If you’re within the marketplace for a mid-sized speaker, you’re probably overwhelmed with options cause there are many small or no-name speaker brands out there. But today, we’re getting to be looking into 2 mid-sized speakers from perhaps the two biggest names during this space, and that’s the Sony XB32 vs JBL Charge 4. However, they’re just speakers; they are doing have some major differences between them.
If you would like to select one of those speakers up, I’ll have them linked down, and if you would like to find out more about either of those speakers, please read their full reviews.

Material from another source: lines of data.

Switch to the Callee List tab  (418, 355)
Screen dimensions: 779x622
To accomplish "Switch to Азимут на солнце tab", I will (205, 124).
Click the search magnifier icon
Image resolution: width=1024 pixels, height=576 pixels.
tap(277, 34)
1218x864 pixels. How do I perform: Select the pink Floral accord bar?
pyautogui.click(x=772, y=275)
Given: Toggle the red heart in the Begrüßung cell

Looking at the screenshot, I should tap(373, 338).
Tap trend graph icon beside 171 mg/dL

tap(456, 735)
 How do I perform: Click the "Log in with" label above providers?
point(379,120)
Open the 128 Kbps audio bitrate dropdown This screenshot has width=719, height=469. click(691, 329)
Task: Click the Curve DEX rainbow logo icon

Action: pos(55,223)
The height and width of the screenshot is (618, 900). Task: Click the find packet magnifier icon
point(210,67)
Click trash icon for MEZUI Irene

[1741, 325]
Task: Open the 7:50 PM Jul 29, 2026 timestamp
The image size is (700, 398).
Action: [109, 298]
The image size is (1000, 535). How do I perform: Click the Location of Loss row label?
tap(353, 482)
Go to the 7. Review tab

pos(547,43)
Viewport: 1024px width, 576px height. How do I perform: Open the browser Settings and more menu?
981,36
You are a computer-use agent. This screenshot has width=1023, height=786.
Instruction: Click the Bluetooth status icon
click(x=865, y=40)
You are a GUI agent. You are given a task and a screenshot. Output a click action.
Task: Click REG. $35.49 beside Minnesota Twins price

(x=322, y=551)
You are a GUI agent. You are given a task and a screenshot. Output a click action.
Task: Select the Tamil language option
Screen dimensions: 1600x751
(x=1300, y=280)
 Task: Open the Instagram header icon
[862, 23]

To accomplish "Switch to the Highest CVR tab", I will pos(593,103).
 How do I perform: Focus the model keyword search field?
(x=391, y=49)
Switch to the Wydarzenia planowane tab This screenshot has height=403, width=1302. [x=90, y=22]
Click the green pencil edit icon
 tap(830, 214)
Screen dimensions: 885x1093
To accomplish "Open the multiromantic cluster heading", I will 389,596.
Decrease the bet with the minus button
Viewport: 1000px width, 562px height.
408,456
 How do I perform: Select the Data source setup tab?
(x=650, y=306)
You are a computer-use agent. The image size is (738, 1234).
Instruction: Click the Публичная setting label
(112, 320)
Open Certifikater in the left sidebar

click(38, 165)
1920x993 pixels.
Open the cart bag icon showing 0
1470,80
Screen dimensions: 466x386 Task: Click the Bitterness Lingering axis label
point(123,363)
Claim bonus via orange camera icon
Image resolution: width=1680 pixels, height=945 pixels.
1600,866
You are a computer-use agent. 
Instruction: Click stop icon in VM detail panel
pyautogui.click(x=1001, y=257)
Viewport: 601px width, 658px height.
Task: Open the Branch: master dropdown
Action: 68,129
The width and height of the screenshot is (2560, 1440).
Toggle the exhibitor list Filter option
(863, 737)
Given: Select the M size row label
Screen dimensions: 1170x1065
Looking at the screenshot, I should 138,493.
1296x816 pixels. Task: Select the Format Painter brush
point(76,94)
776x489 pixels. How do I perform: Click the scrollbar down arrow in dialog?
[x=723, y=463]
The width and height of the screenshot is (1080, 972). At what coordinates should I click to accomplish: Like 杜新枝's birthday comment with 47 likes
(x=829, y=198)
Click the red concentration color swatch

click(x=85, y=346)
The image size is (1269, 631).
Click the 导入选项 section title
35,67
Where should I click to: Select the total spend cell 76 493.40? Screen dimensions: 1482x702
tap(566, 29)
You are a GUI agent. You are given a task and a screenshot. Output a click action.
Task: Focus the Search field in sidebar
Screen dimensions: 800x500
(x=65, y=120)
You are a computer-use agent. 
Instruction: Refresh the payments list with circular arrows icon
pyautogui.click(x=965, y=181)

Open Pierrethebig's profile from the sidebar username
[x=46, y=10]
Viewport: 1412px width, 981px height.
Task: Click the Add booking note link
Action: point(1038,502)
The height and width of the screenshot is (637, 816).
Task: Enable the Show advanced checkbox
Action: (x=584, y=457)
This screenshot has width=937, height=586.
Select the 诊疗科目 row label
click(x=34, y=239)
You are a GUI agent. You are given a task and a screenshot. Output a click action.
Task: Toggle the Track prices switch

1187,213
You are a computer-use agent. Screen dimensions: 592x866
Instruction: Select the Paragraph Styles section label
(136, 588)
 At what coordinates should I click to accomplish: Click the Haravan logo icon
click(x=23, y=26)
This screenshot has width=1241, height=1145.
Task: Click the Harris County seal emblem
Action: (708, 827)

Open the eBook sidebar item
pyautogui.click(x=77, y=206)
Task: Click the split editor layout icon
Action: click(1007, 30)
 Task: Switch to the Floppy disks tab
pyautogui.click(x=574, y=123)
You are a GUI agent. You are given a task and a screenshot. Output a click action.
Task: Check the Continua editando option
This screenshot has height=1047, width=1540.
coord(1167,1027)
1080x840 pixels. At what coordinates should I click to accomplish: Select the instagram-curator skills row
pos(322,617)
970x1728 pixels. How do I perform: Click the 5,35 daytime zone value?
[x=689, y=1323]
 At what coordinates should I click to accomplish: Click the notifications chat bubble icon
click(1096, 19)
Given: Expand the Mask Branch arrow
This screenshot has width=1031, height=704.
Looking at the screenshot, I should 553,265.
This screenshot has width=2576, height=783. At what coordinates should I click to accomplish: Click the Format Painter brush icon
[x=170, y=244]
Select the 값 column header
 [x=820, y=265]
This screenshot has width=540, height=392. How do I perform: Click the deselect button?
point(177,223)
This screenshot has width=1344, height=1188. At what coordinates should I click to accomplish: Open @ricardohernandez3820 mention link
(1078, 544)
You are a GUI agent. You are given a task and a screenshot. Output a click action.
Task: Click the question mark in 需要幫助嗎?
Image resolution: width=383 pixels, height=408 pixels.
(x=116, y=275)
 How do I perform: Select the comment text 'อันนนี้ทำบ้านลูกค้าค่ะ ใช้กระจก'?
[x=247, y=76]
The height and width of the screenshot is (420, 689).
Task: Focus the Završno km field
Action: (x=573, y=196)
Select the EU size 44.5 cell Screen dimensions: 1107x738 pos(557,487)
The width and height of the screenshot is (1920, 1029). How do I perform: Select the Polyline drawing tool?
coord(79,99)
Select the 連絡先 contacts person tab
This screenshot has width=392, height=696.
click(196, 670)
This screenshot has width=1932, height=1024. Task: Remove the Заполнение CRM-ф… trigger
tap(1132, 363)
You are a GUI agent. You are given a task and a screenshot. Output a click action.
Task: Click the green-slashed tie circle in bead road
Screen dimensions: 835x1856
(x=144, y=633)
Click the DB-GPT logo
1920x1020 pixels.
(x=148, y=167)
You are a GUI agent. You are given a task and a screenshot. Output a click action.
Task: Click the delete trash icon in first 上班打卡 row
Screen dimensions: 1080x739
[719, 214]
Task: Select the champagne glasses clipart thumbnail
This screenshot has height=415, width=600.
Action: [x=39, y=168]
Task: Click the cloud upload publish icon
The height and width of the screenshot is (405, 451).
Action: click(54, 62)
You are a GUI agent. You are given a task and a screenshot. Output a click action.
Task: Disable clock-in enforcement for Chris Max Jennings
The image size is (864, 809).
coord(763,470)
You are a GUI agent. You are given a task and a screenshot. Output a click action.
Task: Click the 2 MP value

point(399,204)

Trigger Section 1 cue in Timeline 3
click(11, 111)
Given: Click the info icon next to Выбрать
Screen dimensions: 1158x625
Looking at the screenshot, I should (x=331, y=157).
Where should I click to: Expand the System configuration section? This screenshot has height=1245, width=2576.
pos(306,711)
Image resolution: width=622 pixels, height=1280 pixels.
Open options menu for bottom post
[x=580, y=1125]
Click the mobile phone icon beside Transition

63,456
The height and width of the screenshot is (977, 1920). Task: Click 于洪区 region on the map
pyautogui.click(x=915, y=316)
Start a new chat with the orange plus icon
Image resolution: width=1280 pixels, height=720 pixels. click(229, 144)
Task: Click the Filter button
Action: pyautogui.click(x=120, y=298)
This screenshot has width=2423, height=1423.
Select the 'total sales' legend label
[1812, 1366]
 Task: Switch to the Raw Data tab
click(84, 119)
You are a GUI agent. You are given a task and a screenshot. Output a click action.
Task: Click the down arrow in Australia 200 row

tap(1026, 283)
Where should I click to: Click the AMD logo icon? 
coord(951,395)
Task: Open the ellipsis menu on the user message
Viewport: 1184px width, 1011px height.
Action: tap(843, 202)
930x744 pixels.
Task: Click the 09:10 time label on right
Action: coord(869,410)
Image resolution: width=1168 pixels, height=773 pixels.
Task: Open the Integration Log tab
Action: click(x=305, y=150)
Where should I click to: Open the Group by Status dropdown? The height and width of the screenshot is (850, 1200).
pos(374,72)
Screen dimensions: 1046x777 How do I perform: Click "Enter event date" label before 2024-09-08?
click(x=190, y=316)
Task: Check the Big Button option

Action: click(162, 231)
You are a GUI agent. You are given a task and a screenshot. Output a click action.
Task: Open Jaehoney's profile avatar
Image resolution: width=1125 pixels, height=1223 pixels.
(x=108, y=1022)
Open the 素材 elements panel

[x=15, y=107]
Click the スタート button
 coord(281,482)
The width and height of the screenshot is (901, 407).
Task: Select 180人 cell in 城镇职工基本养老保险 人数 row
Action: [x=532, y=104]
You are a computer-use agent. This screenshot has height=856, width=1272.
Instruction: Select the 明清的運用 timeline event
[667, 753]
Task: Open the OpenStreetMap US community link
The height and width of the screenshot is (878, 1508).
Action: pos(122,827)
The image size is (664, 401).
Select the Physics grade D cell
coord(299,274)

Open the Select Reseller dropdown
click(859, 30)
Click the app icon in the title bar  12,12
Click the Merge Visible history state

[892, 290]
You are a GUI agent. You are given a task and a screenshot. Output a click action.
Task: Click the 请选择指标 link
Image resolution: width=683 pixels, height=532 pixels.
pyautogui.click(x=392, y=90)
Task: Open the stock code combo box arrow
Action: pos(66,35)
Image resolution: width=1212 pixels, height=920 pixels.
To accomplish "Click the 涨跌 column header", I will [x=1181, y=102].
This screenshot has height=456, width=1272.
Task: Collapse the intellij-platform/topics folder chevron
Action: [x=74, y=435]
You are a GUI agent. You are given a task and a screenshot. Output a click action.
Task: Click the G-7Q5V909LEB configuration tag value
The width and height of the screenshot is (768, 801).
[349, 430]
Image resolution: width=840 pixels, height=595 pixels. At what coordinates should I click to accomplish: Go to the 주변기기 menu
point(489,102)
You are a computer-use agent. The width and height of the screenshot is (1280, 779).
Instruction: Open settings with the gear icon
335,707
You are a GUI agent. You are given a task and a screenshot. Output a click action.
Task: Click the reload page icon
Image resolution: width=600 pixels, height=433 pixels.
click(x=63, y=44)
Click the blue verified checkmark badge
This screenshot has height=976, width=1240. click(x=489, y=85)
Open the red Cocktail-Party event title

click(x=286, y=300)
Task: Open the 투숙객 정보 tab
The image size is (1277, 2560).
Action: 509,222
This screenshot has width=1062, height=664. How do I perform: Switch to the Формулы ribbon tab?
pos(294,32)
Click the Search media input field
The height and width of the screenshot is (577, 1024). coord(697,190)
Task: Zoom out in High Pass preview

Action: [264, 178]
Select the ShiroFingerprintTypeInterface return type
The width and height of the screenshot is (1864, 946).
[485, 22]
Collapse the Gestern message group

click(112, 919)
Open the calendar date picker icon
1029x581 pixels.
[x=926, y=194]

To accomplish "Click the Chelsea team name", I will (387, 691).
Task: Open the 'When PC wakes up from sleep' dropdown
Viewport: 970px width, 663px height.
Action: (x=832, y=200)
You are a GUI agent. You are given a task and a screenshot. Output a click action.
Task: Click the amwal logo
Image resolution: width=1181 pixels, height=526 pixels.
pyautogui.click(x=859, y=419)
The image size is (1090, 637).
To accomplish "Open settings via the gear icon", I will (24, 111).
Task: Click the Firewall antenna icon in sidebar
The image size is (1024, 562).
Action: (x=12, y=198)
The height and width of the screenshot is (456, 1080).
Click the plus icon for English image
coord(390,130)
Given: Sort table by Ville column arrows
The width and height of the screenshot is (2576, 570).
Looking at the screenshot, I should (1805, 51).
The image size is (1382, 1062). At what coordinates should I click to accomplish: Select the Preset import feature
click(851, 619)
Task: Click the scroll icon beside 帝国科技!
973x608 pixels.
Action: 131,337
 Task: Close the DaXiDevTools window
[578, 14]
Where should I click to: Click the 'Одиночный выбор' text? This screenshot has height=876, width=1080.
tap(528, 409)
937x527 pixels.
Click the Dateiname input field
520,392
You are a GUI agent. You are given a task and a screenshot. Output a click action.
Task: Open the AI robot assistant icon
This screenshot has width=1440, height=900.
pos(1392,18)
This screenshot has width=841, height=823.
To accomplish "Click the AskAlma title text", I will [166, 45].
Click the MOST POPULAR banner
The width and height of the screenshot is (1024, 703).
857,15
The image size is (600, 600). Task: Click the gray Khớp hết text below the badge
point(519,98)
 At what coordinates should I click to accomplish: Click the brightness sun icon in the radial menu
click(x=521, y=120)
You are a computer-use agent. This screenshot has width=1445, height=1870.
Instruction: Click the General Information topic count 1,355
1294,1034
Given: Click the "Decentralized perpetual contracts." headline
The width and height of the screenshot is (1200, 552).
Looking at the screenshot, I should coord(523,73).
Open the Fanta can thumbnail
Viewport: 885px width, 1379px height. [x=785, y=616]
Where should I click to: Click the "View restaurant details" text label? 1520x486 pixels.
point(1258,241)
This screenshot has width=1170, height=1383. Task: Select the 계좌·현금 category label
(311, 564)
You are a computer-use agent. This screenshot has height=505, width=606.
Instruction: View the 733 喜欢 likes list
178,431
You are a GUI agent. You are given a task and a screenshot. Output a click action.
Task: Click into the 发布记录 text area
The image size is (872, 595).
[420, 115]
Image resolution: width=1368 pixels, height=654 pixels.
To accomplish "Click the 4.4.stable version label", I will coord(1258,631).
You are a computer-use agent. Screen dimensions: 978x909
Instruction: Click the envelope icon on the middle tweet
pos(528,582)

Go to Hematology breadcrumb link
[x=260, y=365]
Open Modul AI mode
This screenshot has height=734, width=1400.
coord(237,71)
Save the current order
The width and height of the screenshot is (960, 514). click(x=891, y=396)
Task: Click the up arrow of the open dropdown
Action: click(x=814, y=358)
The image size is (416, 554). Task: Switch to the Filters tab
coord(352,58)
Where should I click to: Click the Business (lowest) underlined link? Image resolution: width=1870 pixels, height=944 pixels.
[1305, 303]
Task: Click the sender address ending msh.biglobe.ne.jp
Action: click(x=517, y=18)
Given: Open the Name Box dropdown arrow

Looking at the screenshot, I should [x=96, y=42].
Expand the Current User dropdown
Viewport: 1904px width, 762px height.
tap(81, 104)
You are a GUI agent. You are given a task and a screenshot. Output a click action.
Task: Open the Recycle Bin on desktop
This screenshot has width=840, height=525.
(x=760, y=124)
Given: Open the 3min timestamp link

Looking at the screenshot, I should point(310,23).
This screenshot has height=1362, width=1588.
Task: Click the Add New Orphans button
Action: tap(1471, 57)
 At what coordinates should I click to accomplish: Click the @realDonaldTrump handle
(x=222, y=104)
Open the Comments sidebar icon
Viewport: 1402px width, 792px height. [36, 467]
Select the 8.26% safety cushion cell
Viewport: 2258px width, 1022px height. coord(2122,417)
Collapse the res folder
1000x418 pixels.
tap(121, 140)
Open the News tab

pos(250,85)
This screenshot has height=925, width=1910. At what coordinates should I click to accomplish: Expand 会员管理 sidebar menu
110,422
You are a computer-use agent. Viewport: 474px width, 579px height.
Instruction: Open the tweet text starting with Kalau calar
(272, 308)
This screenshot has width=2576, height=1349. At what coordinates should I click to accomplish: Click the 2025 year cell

JBL Charge 4 vs Sony XB32: Design
Design-wise, both speakers are basically the same in size, but obviously, one of the most important things the Sony XB32 has going for it’s wise is its inbuilt light feature. It’s a great-looking light feature that flashes to the beat of your music, and with the help of Sony’s app, you can select a couple of different lighting modes. But unlike the JBL Charge 4, which features a mostly fabric-covered body, most of the XB32 is covered in soft plastic, and only the front grill is roofed with a fabric mesh.
But both of those speakers are fully waterproof, so you don’t need to worry about either of them if you drop them within the pool or if it starts raining.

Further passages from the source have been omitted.